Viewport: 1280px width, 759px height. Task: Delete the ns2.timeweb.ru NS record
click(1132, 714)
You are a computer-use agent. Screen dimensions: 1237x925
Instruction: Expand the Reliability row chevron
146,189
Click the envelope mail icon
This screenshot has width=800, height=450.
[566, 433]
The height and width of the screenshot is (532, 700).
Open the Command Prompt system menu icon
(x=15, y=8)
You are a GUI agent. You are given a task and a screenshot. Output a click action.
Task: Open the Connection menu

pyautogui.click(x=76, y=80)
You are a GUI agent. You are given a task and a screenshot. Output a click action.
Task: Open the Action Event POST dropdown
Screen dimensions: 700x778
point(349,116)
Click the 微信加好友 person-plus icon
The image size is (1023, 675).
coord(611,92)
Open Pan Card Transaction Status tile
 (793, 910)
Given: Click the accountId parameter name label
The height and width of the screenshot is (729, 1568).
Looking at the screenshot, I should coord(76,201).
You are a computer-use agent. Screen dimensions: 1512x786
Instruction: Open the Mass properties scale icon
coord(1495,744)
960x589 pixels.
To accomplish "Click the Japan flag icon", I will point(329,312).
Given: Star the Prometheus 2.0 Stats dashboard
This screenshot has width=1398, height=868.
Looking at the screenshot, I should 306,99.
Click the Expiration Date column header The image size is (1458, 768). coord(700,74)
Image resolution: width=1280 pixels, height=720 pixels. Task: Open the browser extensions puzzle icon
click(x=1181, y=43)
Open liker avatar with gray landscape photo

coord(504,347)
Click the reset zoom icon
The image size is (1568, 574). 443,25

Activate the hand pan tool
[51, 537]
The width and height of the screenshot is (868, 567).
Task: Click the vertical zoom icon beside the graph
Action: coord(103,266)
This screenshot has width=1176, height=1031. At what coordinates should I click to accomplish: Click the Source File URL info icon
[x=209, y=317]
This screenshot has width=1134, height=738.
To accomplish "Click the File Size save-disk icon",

========

OBJECTIVE => Update the data above by replacing the phrase "Screen dimensions" with "Display size" wherever it appears, leaving everything else the same.

SOLUTION =>
Viewport: 1280px width, 759px height. Task: Delete the ns2.timeweb.ru NS record
click(1132, 714)
You are a computer-use agent. Display size: 1237x925
Instruction: Expand the Reliability row chevron
146,189
Click the envelope mail icon
This screenshot has width=800, height=450.
[566, 433]
The height and width of the screenshot is (532, 700).
Open the Command Prompt system menu icon
(x=15, y=8)
You are a GUI agent. You are given a task and a screenshot. Output a click action.
Task: Open the Connection menu

pyautogui.click(x=76, y=80)
You are a GUI agent. You are given a task and a screenshot. Output a click action.
Task: Open the Action Event POST dropdown
Display size: 700x778
point(349,116)
Click the 微信加好友 person-plus icon
The image size is (1023, 675).
coord(611,92)
Open Pan Card Transaction Status tile
 (793, 910)
Given: Click the accountId parameter name label
The height and width of the screenshot is (729, 1568).
Looking at the screenshot, I should coord(76,201).
You are a computer-use agent. Display size: 1512x786
Instruction: Open the Mass properties scale icon
coord(1495,744)
960x589 pixels.
To accomplish "Click the Japan flag icon", I will point(329,312).
Given: Star the Prometheus 2.0 Stats dashboard
This screenshot has width=1398, height=868.
Looking at the screenshot, I should 306,99.
Click the Expiration Date column header The image size is (1458, 768). coord(700,74)
Image resolution: width=1280 pixels, height=720 pixels. Task: Open the browser extensions puzzle icon
click(x=1181, y=43)
Open liker avatar with gray landscape photo

coord(504,347)
Click the reset zoom icon
The image size is (1568, 574). 443,25

Activate the hand pan tool
[51, 537]
The width and height of the screenshot is (868, 567).
Task: Click the vertical zoom icon beside the graph
Action: coord(103,266)
This screenshot has width=1176, height=1031. At what coordinates should I click to accomplish: Click the Source File URL info icon
[x=209, y=317]
This screenshot has width=1134, height=738.
To accomplish "Click the File Size save-disk icon",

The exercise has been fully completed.